In the ever-evolving landscape of electronic payments, Mastercard has introduced a significant update to its Data Integrity standards, aimed at enhancing the security and efficiency of cardholder and merchant transactions. This change requires all merchants and their vendors to ensure that point-of-sale (POS) devices, systems, and gateways are updated to comply with Mastercard’s latest requirements, specifically monitoring Cardholder-Initiated Transaction (CIT) and Merchant-Initiated Transaction (MIT) indicators.
Understanding the Update
Mastercard’s new edit, targeting the data integrity of e-commerce and credential-on-file (COF) transactions, mandates the inclusion of specific CIT and MIT indicators. This initiative is designed to differentiate between various transaction types more clearly, improving accuracy and fraud prevention.
The edit scrutinizes transactions for the presence of a valid CIT or MIT Indicator in the authorization messages. These indicators must be included in specific data elements and subfields, following detailed criteria laid out by Mastercard.
Compliance Requirements
Merchants using systems like Clover should anticipate updates supporting these requirements by the first quarter of 2024. Vendors, in collaboration with merchants, must verify that their platforms are prepared to support these changes, with special attention to the platforms used for authorizations such as Nashville, North, Omaha, and Buypass.
It’s crucial for vendors to engage with their certification representatives and Mastercard to clarify and confirm the specific requirements. Failure to adapt could necessitate a vendor switch for the merchant to maintain compliance.
Action Steps for Compliance
- Update POS Systems: Merchants must ensure that their POS devices or systems are running the latest applications that include the required Mastercard updates.
- Address End-of-Life (EOL) Devices: Devices nearing EOL may not meet new or existing EMV requirements and should be replaced to comply with Mastercard’s regulations.
- Monitor and Correct Transactions: By addressing merchants with the highest number of transaction errors, compliance can be achieved more swiftly. However, all merchants under a merchant acquirer should be updated to avoid non-compliance.
- Understand the Fines: Mastercard has set out a clear fine structure for non-compliance, starting at $2,500 per month for each non-compliant Independent Sales Organization (ISO) or acquirer, with fines escalating based on the duration of non-compliance.
Potential Consequences
Non-compliance not only risks substantial fines but could also lead to the termination of Mastercard entitlements.

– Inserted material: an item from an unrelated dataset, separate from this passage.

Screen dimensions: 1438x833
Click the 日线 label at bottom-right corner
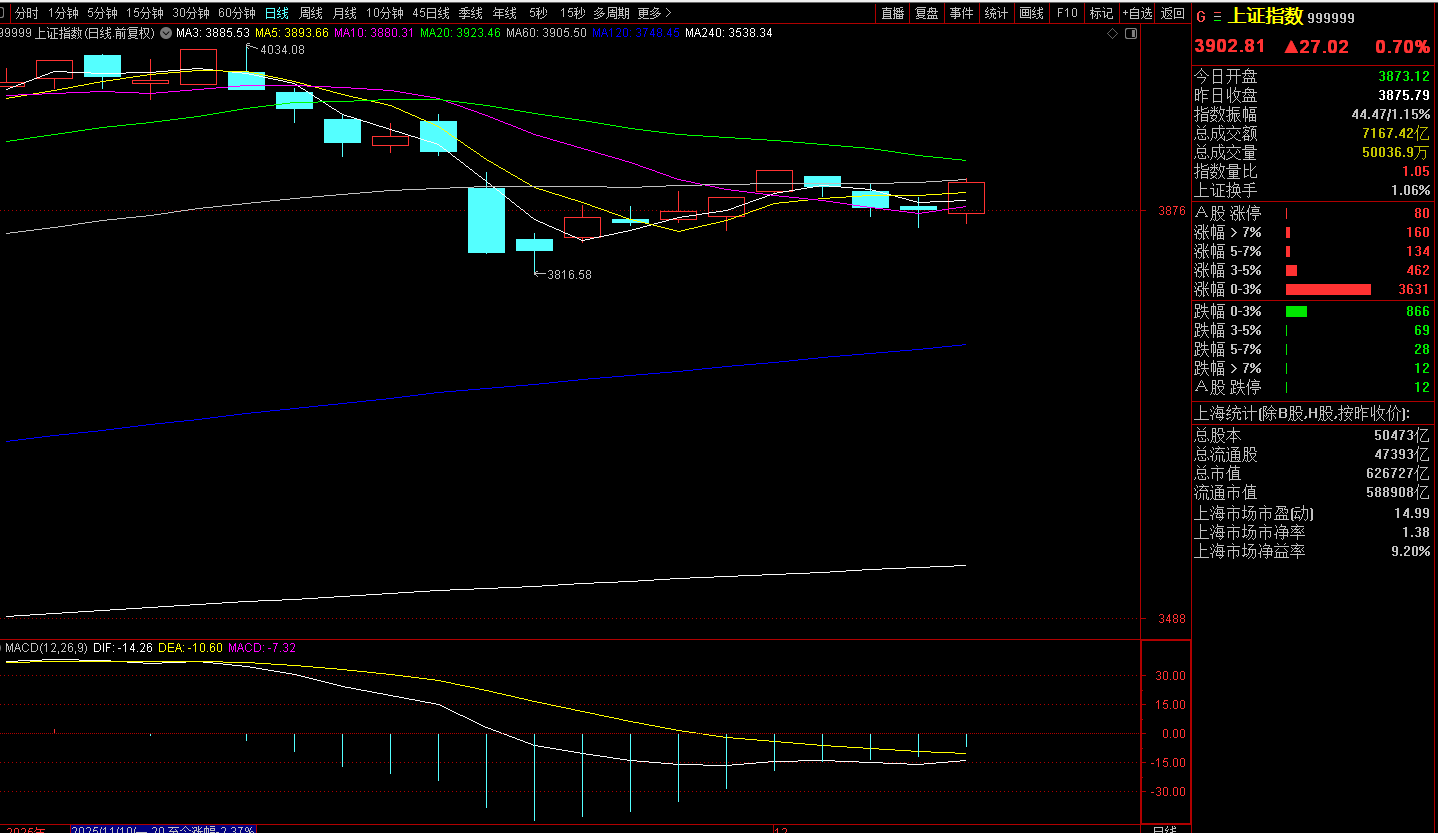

Facilitators will likely pass through any fines to the non-compliant partners or merchants, emphasizing the collective responsibility within the payment ecosystem.
Conclusion
As the deadline approaches, it is imperative for all parties involved—merchants, vendors, and their service providers—to understand and act upon these changes. Ensuring compliance not only aligns with Mastercard’s standards but also fortifies the integrity and security of the payment processing network, benefiting all stakeholders in the long run.